I’ve been on vacation for a while here. But there is nothing that will bring a writer off vacation faster than the speculation by Vikings writer Judd Zulgad that if Favre is in, Tarvaris Jackson is out.
Jackson out? Are you kidding me? Tarvaris has been the model citizen and has taken everything that the Vikings' boring offensive coordinators have thrown at him in his development. Yes, Sage Rosenfels was brought in to compete. But Rosenfel’s has—what?—seven career starts in a nine-year career with three different teams?
I’m not trying to demean the guy, but come on, Zulgad, he is far from having the inside track to unseating Jackson in the Vikings' offense. And if Favre plays, it will possibly be for one final season, and Rosenfels is already knocking the door down on the 10-year mark.
Yes, Rosenfels will earn $4 million dollars a season, but his salary is no guarantee that he is to be the appointed one. Heck, what is Vince Young earning these days? History tells us that an average quarterback begins to tail off around the eight year mark. So I doubt if the Vikings are willing to trade the younger Jackson at this point.
In fact, if and when Favre arrives, I predict that Rosenfels becomes the highest paid third string QB in the NFL. If the Vikings do not carry four QBs on their roster, the odd man out will be Booty, because they have never seen him as more than an insurance policy.
Childress has faith in Jackson and just loves the kid. Jackson stood up big time last season while battling his son’s illness and never once complained—that’s the eventual leader that Childress hopes to transfer to the playing field.
If Tarvaris is so good, then why bring in Favre?
To enable Jackson with a full season to sit and learn from a Hall of Fame QB can only help him. Jackson is young, physically gifted with mobility, and one of the strongest arms in the NFL. He has major upside that the Vikings would regret trading away.
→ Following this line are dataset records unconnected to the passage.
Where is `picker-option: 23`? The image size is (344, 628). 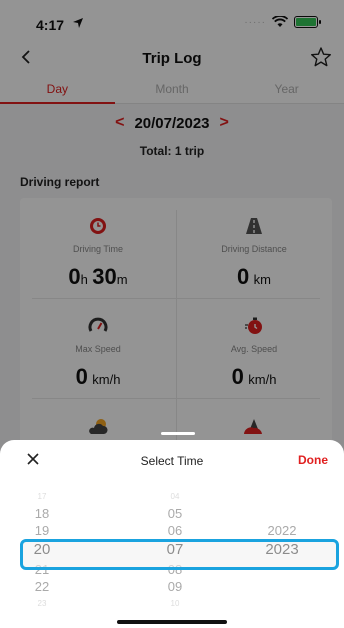
picker-option: 23 is located at coordinates (42, 604).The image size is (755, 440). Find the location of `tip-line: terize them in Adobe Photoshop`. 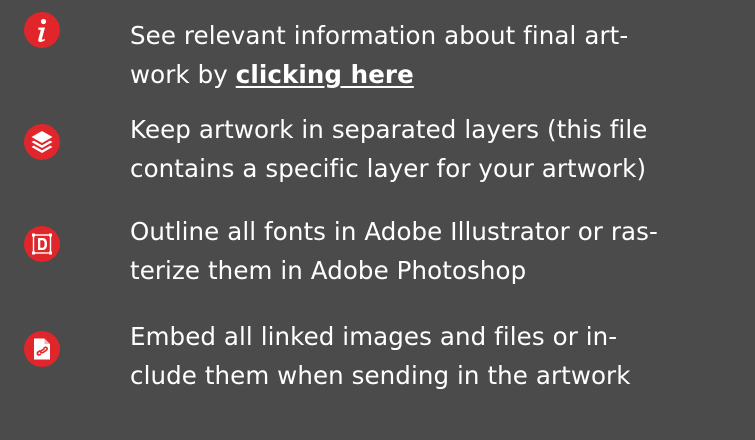

tip-line: terize them in Adobe Photoshop is located at coordinates (328, 270).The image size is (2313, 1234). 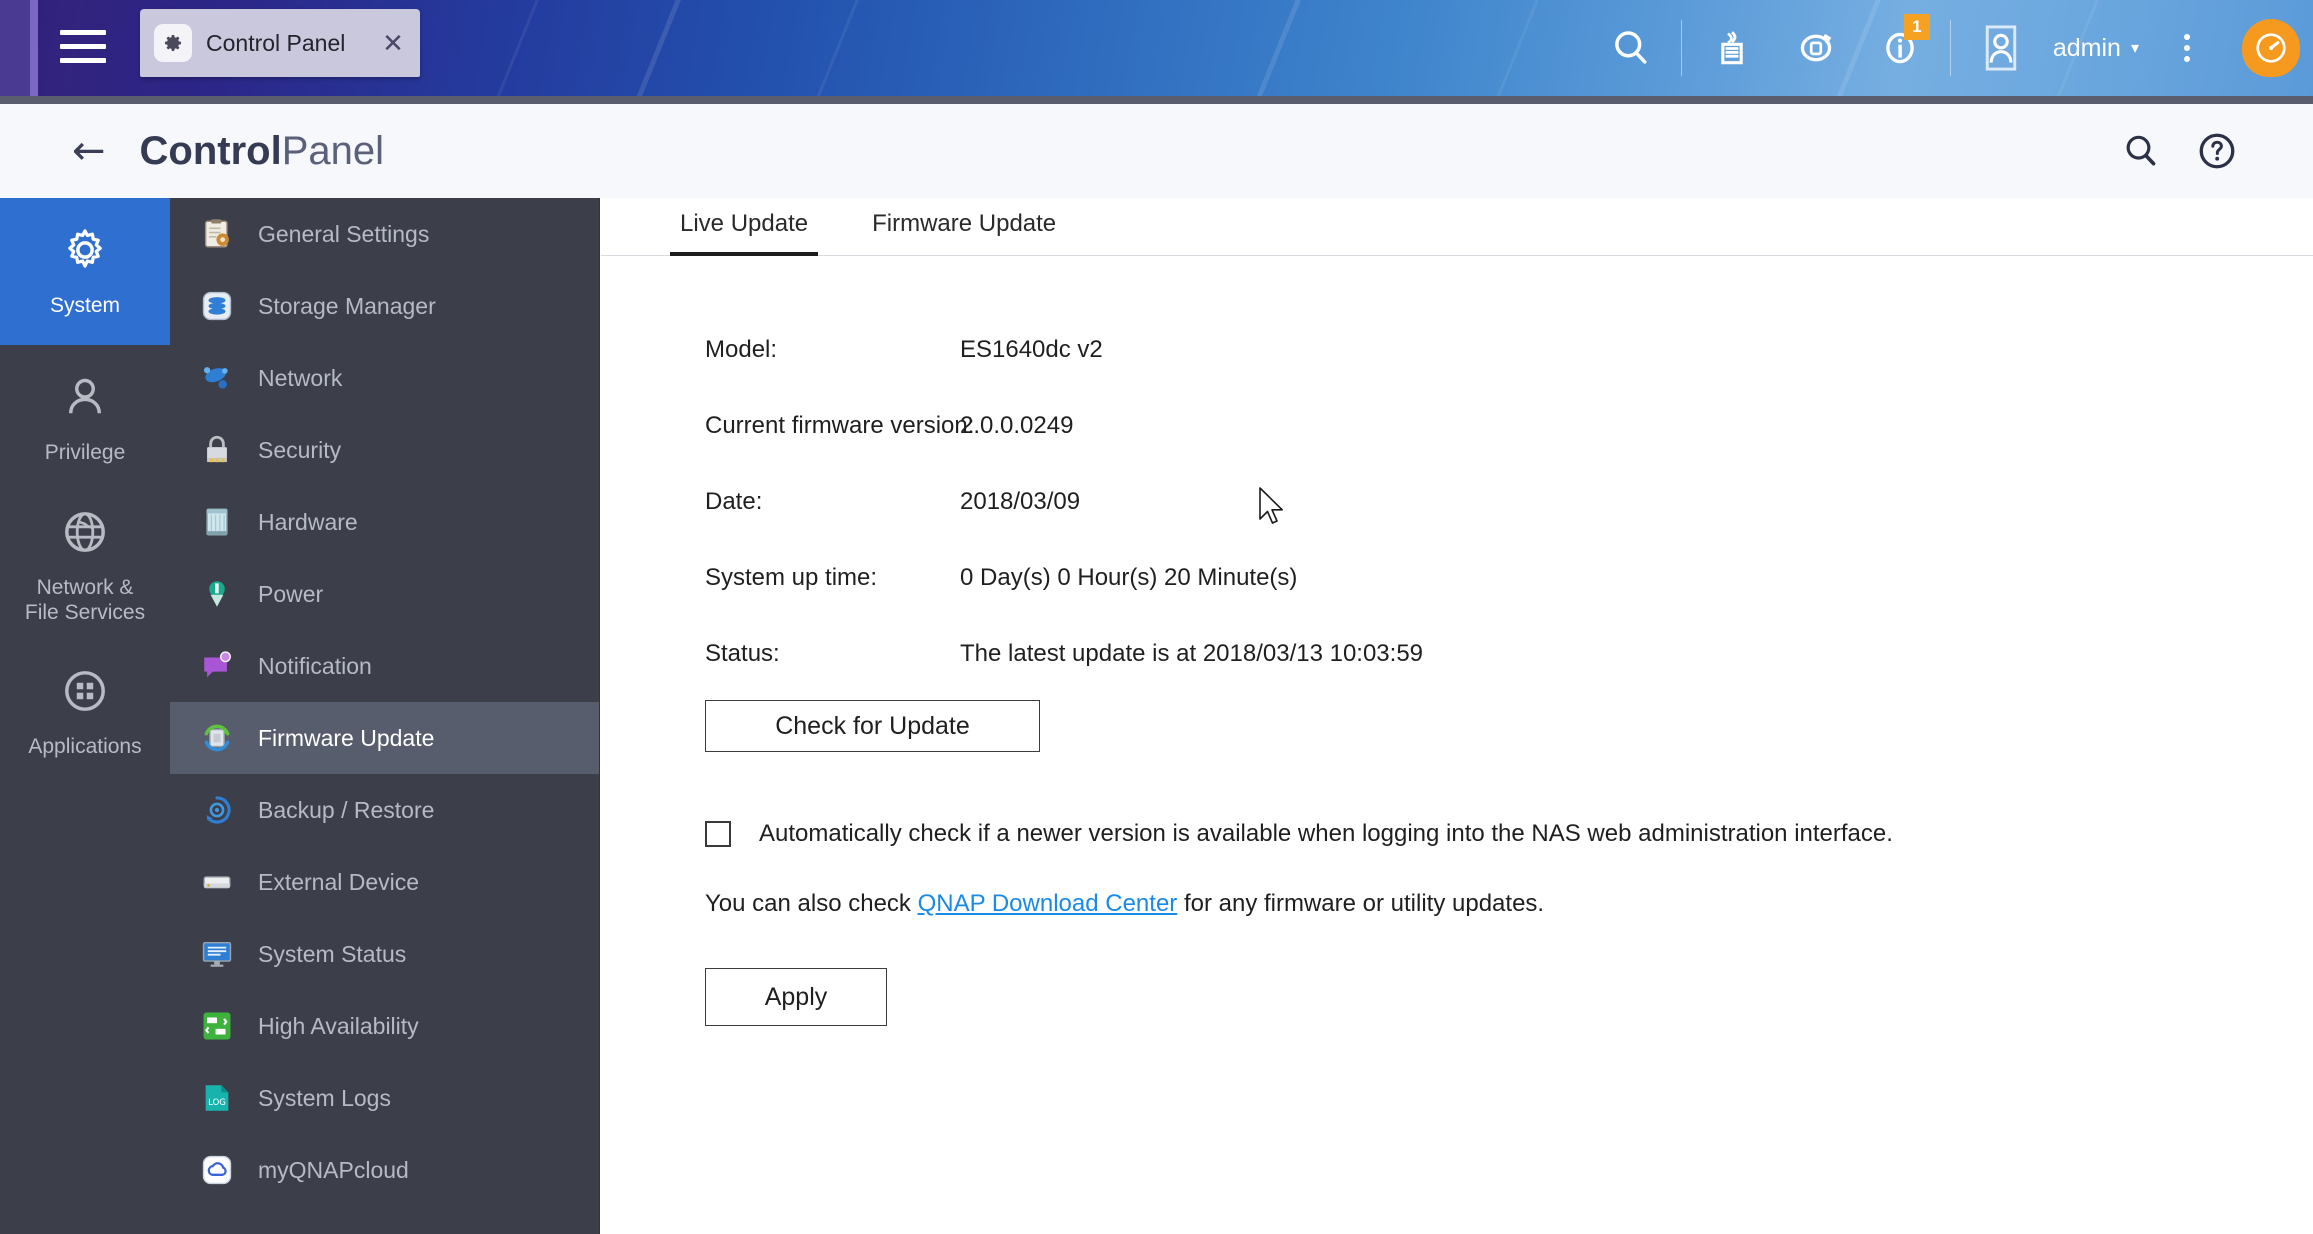 I want to click on menu-item-backup-restore: Backup / Restore, so click(x=384, y=810).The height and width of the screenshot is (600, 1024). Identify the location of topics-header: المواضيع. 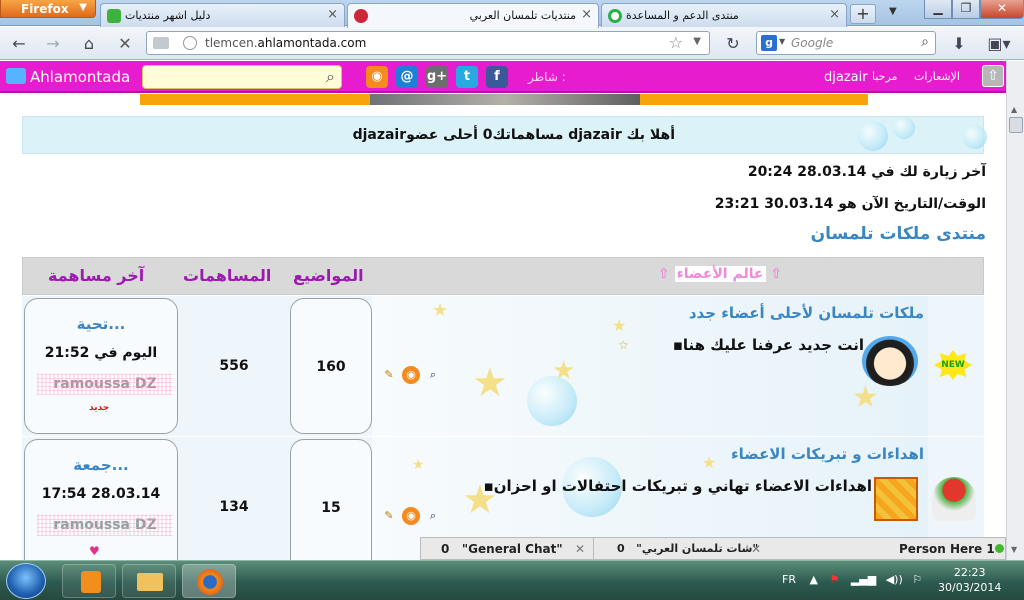
(328, 276).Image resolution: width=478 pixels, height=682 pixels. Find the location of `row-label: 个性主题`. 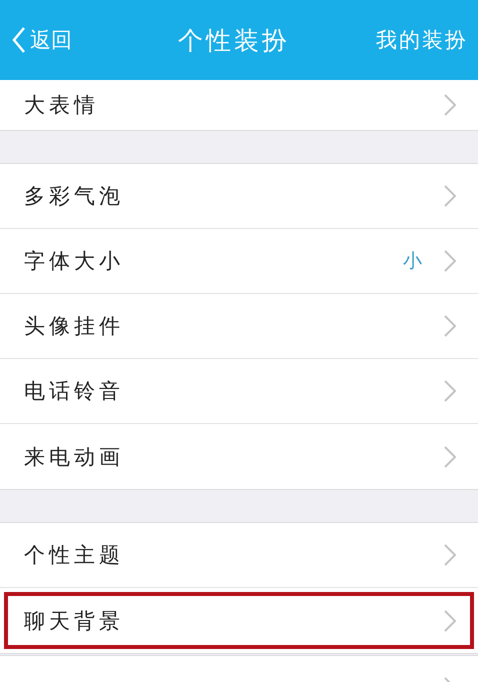

row-label: 个性主题 is located at coordinates (74, 556).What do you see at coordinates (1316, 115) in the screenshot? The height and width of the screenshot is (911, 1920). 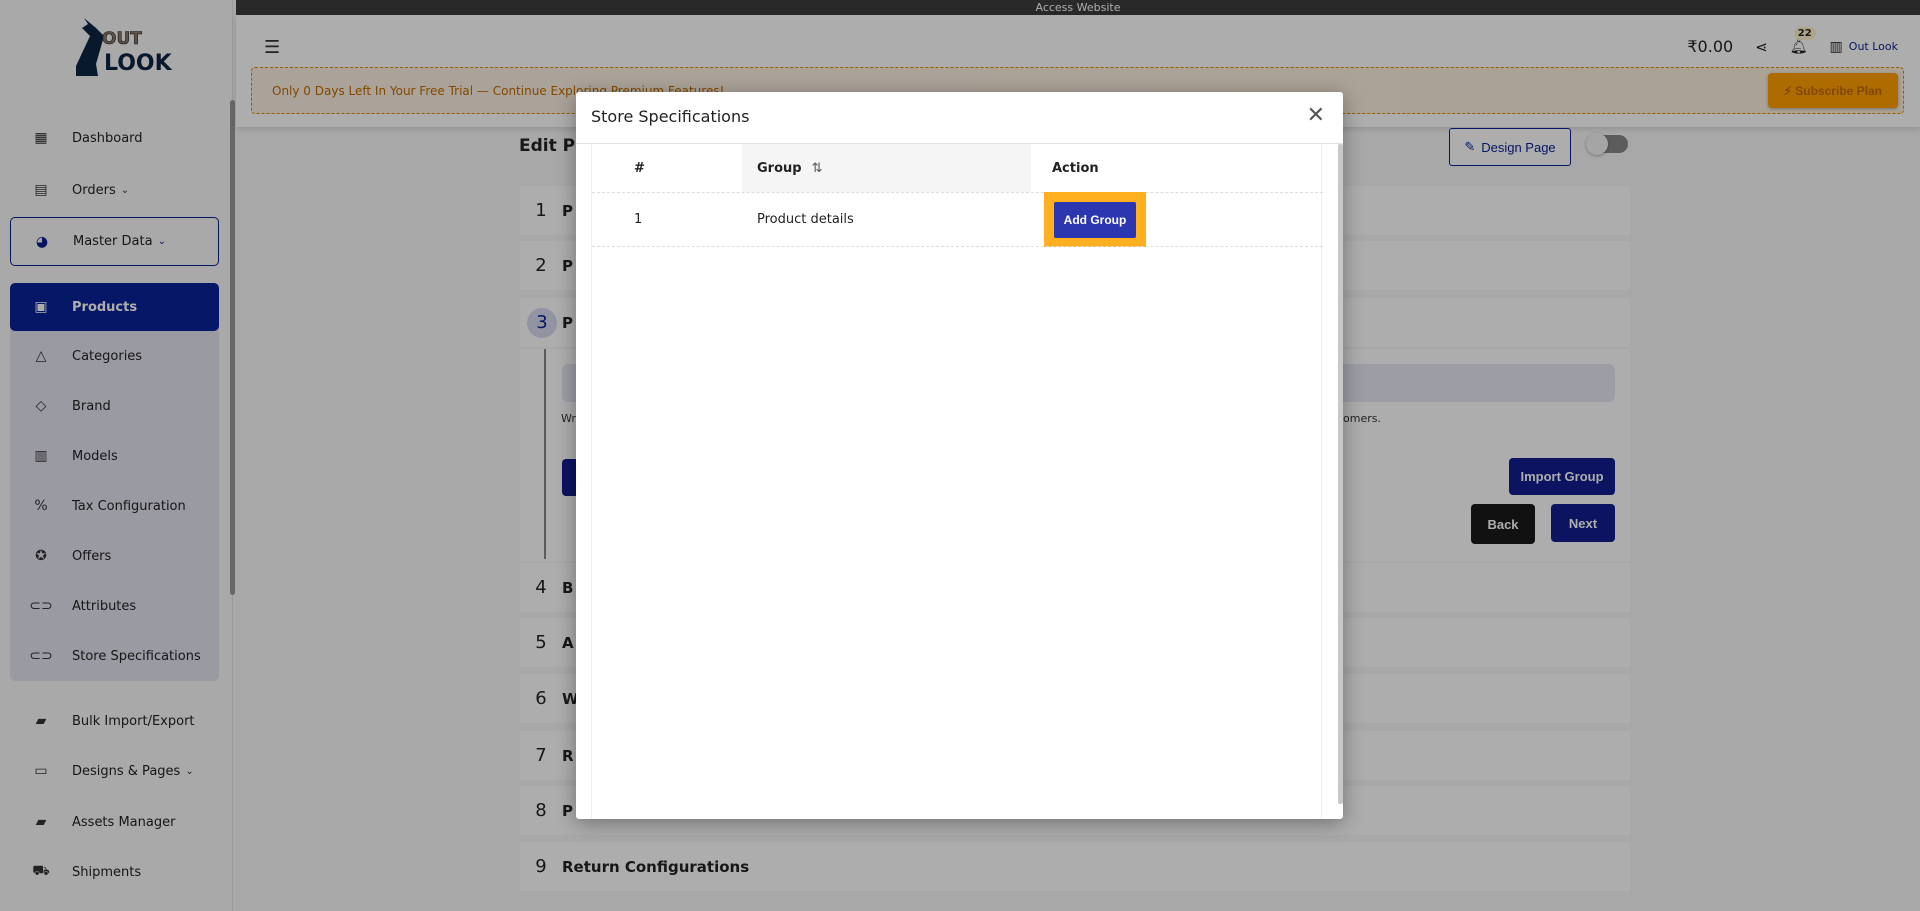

The West Coast offense is a spread offense laced with QB options and who’s better at finding those options than Brett Favre? It is the type of offense in which a QB will have wide open receivers or, if need be, he can thrive on instincts.
After watching Favre’s leadership, instinct and will to win, any young QB will be much better. Just look at what he did for Aaron Rodgers. No one can argue that Rodgers' quick development is not in part to his sitting and learning behind Brett Favre.